You're watching me on TV right now (unless you're watching on YouTube). Yes, it's TV - but it's special. It's public access TV - also called cable access television, community access television, and community television.
Whatever you call it, public access TV involves providing equipment, training, and airtime so members of the general public can produce their own programs and deliver them to the audience of that local cable TV system.
And potentially far beyond: This show is regularly seen, to my knowledge, on four cable systems covering more than a dozen communities with a combined subscriber base likely in excess of 250,000. So potentially, hypothetically, this show could be seen in 250,000 households. Just me, just an ordinary schlub - how did Eric Burden describe himself in that song? "An overfed, long-haired, leaping gnome." And there could potentially be thousands of people hearing what I have to say.

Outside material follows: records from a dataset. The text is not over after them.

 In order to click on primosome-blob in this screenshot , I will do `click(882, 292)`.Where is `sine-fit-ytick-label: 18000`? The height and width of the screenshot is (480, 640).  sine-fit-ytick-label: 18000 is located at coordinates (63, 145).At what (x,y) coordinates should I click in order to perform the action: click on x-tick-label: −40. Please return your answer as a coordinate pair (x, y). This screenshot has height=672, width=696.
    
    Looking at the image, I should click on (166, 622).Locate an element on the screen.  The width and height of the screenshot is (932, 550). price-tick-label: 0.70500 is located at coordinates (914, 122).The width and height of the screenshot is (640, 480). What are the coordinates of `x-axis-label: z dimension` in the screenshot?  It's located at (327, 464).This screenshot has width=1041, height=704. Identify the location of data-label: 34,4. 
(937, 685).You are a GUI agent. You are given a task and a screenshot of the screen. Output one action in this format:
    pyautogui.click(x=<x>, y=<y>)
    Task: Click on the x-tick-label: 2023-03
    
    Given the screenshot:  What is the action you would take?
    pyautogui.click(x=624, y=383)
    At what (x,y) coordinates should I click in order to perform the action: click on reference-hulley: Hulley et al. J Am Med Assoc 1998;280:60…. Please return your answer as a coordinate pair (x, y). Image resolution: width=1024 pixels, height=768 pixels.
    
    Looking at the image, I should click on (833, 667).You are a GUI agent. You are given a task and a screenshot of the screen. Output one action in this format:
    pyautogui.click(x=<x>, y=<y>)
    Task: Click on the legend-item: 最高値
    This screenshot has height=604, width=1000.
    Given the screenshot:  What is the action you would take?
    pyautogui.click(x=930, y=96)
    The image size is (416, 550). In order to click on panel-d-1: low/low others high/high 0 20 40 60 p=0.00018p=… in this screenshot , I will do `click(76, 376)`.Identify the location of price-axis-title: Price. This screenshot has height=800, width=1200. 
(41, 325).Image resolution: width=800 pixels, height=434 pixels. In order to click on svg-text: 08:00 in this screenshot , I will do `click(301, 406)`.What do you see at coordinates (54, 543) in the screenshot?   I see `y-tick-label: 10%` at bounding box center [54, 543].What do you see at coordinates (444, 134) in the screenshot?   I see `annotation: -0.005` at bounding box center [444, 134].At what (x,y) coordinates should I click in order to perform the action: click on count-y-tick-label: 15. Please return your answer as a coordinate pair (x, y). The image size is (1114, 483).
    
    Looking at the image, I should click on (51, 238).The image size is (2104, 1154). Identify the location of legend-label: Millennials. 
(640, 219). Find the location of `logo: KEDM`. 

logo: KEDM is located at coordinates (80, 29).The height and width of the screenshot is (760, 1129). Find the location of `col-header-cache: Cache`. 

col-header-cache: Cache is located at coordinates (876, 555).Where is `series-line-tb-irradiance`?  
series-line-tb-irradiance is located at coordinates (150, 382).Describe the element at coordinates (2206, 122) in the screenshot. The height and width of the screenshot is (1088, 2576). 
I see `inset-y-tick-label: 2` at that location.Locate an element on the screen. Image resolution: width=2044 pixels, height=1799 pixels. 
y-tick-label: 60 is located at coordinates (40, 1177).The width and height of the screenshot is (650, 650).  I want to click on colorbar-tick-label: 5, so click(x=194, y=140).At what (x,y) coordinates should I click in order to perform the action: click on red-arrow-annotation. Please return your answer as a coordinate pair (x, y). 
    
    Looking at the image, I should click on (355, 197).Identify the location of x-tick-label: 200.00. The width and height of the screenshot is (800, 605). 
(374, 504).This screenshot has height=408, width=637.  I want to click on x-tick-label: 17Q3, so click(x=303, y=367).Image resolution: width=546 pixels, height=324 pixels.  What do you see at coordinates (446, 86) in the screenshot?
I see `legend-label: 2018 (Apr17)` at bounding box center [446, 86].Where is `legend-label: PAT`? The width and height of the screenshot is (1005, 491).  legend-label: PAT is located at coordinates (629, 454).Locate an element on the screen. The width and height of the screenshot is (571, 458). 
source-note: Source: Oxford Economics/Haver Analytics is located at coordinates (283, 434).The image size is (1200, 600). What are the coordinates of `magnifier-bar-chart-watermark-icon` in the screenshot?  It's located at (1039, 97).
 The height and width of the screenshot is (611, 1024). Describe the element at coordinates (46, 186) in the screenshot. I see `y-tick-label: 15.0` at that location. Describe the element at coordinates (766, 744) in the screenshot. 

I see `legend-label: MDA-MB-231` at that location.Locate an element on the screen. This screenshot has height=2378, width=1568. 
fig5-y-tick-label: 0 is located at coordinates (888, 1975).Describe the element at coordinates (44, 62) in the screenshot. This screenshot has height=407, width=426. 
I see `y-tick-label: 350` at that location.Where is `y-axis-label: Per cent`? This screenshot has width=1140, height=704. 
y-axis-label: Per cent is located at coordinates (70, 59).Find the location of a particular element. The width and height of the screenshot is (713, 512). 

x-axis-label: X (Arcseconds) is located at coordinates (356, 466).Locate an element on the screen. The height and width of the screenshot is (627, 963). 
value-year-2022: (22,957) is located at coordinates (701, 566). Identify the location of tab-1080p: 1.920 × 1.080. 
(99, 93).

It's public access TV which makes that possible.
From its roots in the late '60s and despite initial intense opposition form the cable industry, public access TV has become firmly established. It's now estimated that over 1500 cities, town, and regions across the country have public access channels available and those 1500 areas are managing something like 5000 channels.
You're watching one of those channels now. This is public access TV. Public access TV. That means it's for you. It's for us. It's for all of us. Take advantage of it. It doesn't have to be political. It could be about a hobby, about an interest, whatever. It doesn't have to be a series, it could be a one-off: Maybe you have a story you want to tell about some place or some person or some historical event. Take advantage of public access TV. Go to your local cable access station and talk to them - I bet they'll be glad to help.
Public access television. I took advantage of it. You should, too.
Let me finish up by thanking those of you who watch the show and those of you who have commented on it. Thank you for taking the time and I look forward to more comments and, I hope, to make a show worth watching. Let me know how I do.
*The possibility of social fracture from lack of a shared worldview is an issue that appears to be arising in the US. It may be that fault line has always been there but just has been successfully papered over until recently - which means it could be again - or it could mean that in terms of worldview, we really are becoming two different societies trying to share a common geography with all the risks of intensifying conflict that entails.